# problems with hay talk



## beefguy (Jan 1, 2011)

What am I doing wrong.? I can only stay on a subject a few seconds. Goes back to alfalfa forum.


----------



## Chessiedog (Jul 24, 2009)

Not sure not having any problems like that


----------



## Vol (Jul 5, 2009)

Are you on a ipad, laptop or home computer? There can be some weird things happen on some ipads.

Regards, Mike


----------



## beefguy (Jan 1, 2011)

On a laptop. Can hardly read all responses and it goes back to my original post


----------



## beefguy (Jan 1, 2011)

On a laptop. Can hardly read all responses and it goes back to my original post


----------



## Vol (Jul 5, 2009)

I do not recall anyone having those difficulties beefguy. I am not going to say that it cannot be the ht software.....but I doubt it. Do you have any other computer source available to explore with?

Regards, Mike


----------



## somedevildawg (Jun 20, 2011)

And looks like it's double posting.....lol


----------



## beefguy (Jan 1, 2011)

How can I get in touch with a moderator?


----------



## swmnhay (Jun 13, 2008)

beefguy said:


> How can I get in touch with a moderator?

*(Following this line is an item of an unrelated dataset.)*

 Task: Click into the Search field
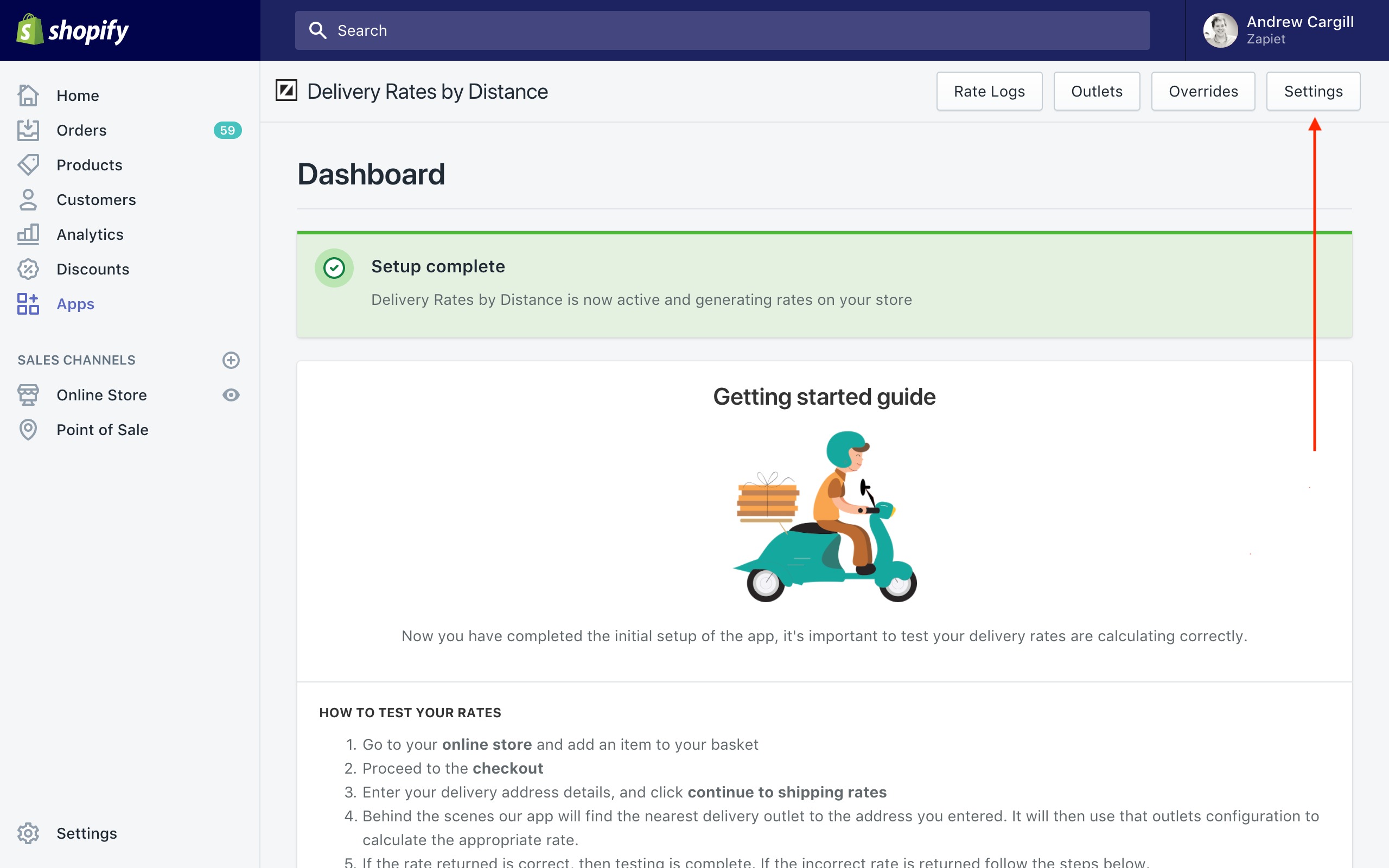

There is a Report button to click on on the bottom of each post.


----------



## Don Pine (Feb 2, 2012)

A couple days ago, someone over in the Stock Talk forum of AgTalk had also commented on having this problem here on HayTalk. But I haven't experienced any problems during the past week.


----------



## hog987 (Apr 5, 2011)

When iam on my laptop I cant quote anyone. Reply with pics or copy and paste website adresses I find interesting. But I can qoute on my cell phone.


----------



## Vol (Jul 5, 2009)

Ok fellas, I have forwarded this thread to our site administrator.

Regards, Mike


----------



## puritanize (Apr 16, 2013)

Hey all

What browser and version are you using?

IPB is aware of IPAD issues however dos not release updates very often. Basically they save up and release many at once... However that first issue with beefguy seems odd. Let me know on the browser


----------



## somedevildawg (Jun 20, 2011)

A few "quirks" on IOS but nothing like that.....


----------



## hog987 (Apr 5, 2011)

Internet explore on my laptop. Like I said can read and respond but cant quote or cut and paste


----------



## IH 1586 (Oct 16, 2014)

hog987 said:


> Internet explore on my laptop. Like I said can read and respond but cant quote or cut and paste


I thought cut and paste problem was just me. My quote button does not work either but I can use the multiquote button and like I said cannot cut and paste.


----------



## beefguy (Jan 1, 2011)

I am using internet explorer. Still having trouble on laptop. My wife ipad works fine. Any suggestions?


----------



## mlappin (Jun 25, 2009)

beefguy said:


> I am using internet explorer. Still having trouble on laptop. My wife ipad works fine. Any suggestions?


Maybe try installing Mozilla Firefox and see what happens. Could be a bug within explorer, or back up everything in Explorer, then completely delete it from your lappy and then reinstall the latest version if that one is stable.


----------



## Vol (Jul 5, 2009)

It definitely seems to be less issues with Google Chrome and Mozilla Firefox as browsers.

Regards, Mike


----------



## IH 1586 (Oct 16, 2014)

Vol said:


> It definitely seems to be less issues with Google Chrome and Mozilla Firefox as browsers.
> 
> Regards, Mike


Thanks for the information. I already had fire fox on laptop just don't use it. Did not know browser made a difference, shows my knowledge of computers, learn something new everyday. Everything works now, quote, cut and paste. Again, thanks


----------



## beefguy (Jan 1, 2011)

Using Mozilla firefox now. Works great. I enjoy this forum. I have a passion for raising and harvesting good forage.

Started baleage this last year and love it. Have quality to sell in a market saturated with poor rained on hay


----------



## somedevildawg (Jun 20, 2011)

mlappin said:


> Maybe try installing Mozilla Firefox and see what happens. Could be a bug within explorer, or back up everything in Explorer, then completely delete it from your lappy and then reinstall the latest version if that one is stable.


From your what?


----------